After the release of two critically acclaimed EPs, Hilary Woods spent 2017 writing and recording songs on an eight-track in an abandoned flat she was living in at the time. Layering piano, synth, tape machine, field recordings, vocals, drone, unadorned beats, and old string instruments, these songs have led to her debut album Colt. Straddling the acoustic and electronic worlds, Colt is an intensely personal journey through grief, abandonment, and mutating love. Woods navigates this journey with a lyrical potency that cuts through stark piano, sensuous synth work, and textural acoustics, songs evoking both the anguish of their content and the ecstasy of their craft.

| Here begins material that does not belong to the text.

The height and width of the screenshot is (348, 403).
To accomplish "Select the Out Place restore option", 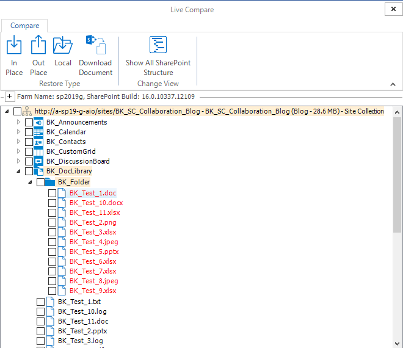I will click(38, 46).
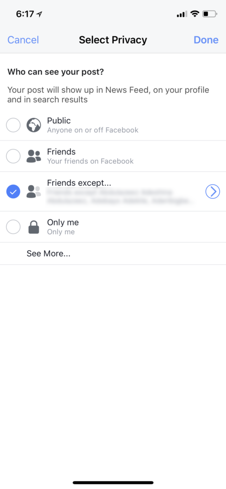Tap the cellular signal bars icon
The image size is (226, 489).
click(182, 14)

She sat down with DiS to guide us through her dark, mysterious record.
Inhaler
The first single taken off the record, ‘Inhaler’, explores longing and homesickness. Lyrically it’s about the presence of something that remains absent. I really enjoyed layering and experimenting with foreboding synth sounds on this one, and the planted piano chords kind of peg the entire track to the ground. I was walking around singing this vocal melody in my head for a long time before recording it. I recorded many versions of this before running with the one that landed on the record here.
Prodigal Dog
‘Prodigal Dog’ is a mutating, contorted love song written from a perspective gained in hindsight. In a way, it’s an exorcism of feelings steeped in loss and a purging of misplaced loyalty. This was the first track that I recorded at home for the record. The challenge was to find and create organic drums sounds; using layered brushes on snares and kick drums that both myself and James had programmed, we got there. Some of the string sound was achieved from bowing an electric guitar.
Take Him In
‘Take Him In’ is the track I currently feel closest to. It’s been a challenge to replicate this live, so I’ve recreated a version of it that embodies its essence whilst having to pick and choose the strands I’ll play on the piano. This track in some way reminds me of a piece of chant. An incantation of sorts addressed to an inner voice, an alternate lullaby set out to temper the mind. The repetition of close harmonies and single note synths create a trance-like hypnotism that touches on early music and drone.
Kith
‘Kith’ is a song about closing doors on a relationship, and realising the enormity of what is being left behind in favour of an inexplicable impulse driving one out into the unknown. The lyrics were there from the get-go and it grew very naturally. Producing this was a joy. James ran with the hairpin structure and brought lovely synths to the table. Together with textures layered underneath the guitar, multiple vocals, the single kick all the way thru and a field recording, this song is the only track on the record where guitar is the lead instrument, albeit there being plenty of subtle guitar work throughout.
Jesus Said
‘Jesus said’ is a pursuit of catharsis. A pursuit to abandon oneself, to escape the noise of the head and inhabit the body. The lyrics explore ideas of expectations not being met, of feeling let down. In structure, it’s almost like a spinning dervish – it builds and builds into a trance, yet one that goes from being dreamy to one that is earthbound, grounded and gets into the bones. The song has humour in it and is light in touch, it brings light to the record.
Sever
‘Sever’ is a palette cleanser. The shortest track on the record, it was also the track that I edited the most. I did a lot of experimentation with this one and it now stands as being completely unrecognisable from its earlier life form. It constantly changed shape as the process of making the record unfolded, I ended up stripping all synths away and bringing it back to its most sparse self, the hiss and warm hum of the tape machine left pretty audible.
Black Rainbow
‘Black Rainbow’ is a dreamy song that touches on death and rebirth. Lyrically it explores night-time as a time of transformation, of escape and magic from the cold light of day. It draws on the idea that some relationships can only exist at night, and never manage to survive outside of that context or cross over and translate into the reality of the day to day. This track embodies an underbelly of gothic surrealism, reminds me of a dystopian 50s dance hall.
Limbs
‘Limbs’ is the most personal track on the record. It was recorded early on and is also the youngest song in terms of writing. It consists primarily of voice and piano; I kept it spacious, the presence of silence within the track was important for me to maintain. I like playing this live, it surprises me; I’m still discovering hidden aspects of this song every time I play it. The lyrics touch on how the body never lies. It’s possibly my favourite song on the record.